• [Goal]: Starting at the beginning of the records and ending at the line that contains "click(738, 222)", write out every line again with the requests included. Multiply each coordinate in the answers by 2.3 and round to whole numbers, with halves rounded up, and leave the pictures out.

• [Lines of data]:
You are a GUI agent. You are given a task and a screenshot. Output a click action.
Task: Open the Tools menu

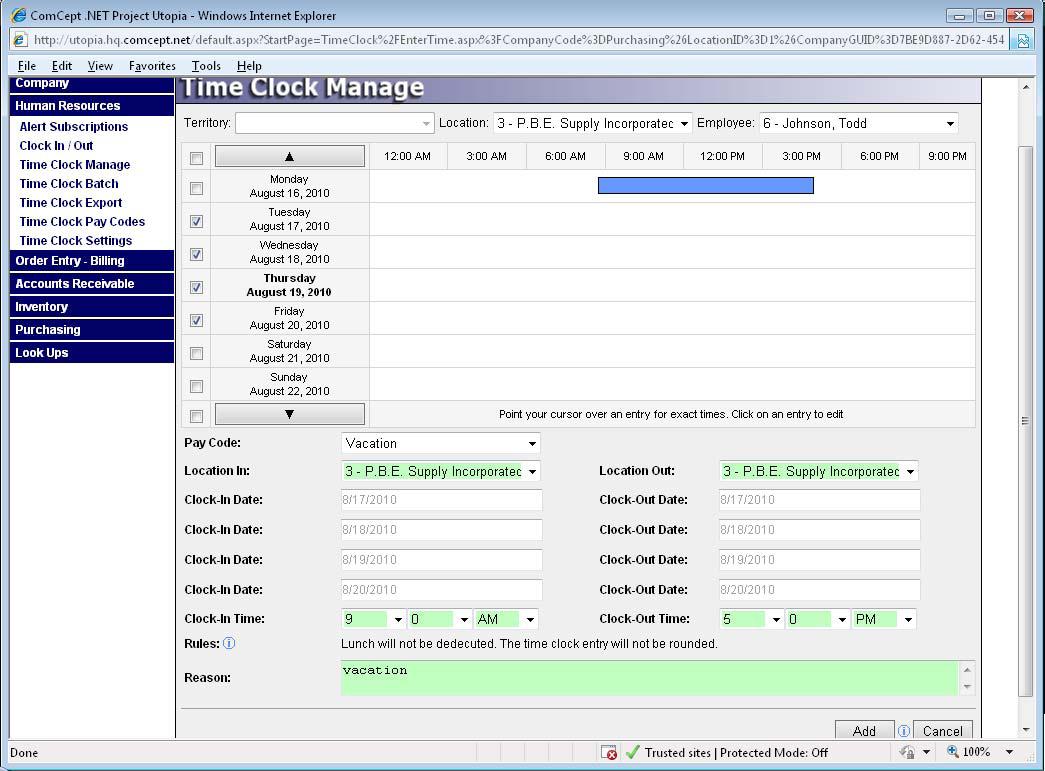click(x=206, y=66)
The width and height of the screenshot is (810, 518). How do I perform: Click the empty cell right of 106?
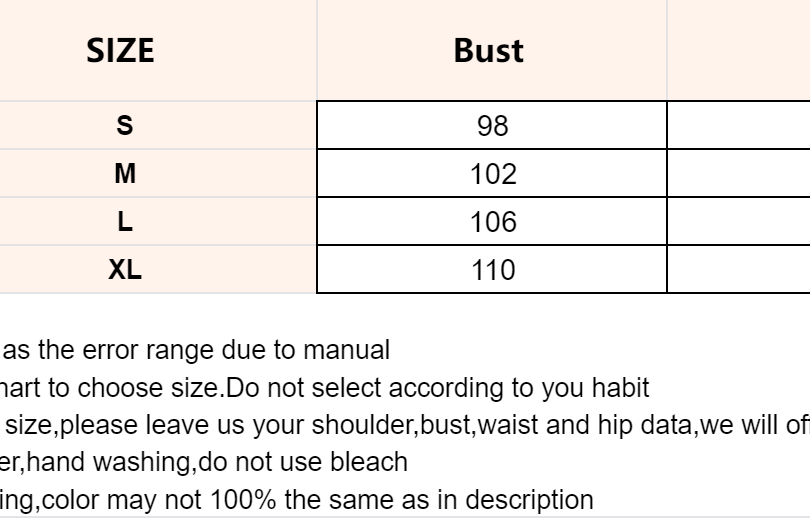click(738, 222)
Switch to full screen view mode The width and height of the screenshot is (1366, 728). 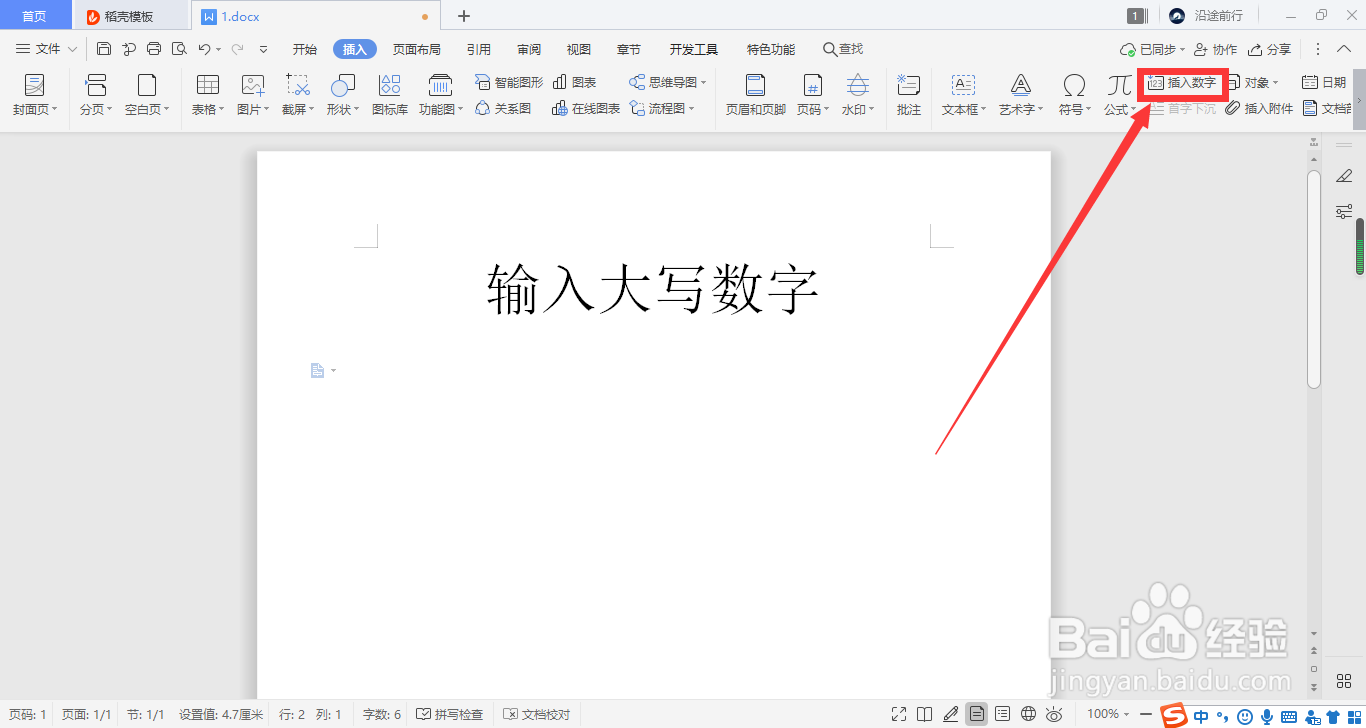tap(898, 714)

• [Right answer]:
You are a GUI agent. You are given a task and a screenshot. Output a click action.
Task: Open the Tools menu

click(x=474, y=152)
The width and height of the screenshot is (810, 518). How do I perform: Click the empty cell right of 106?
click(1697, 511)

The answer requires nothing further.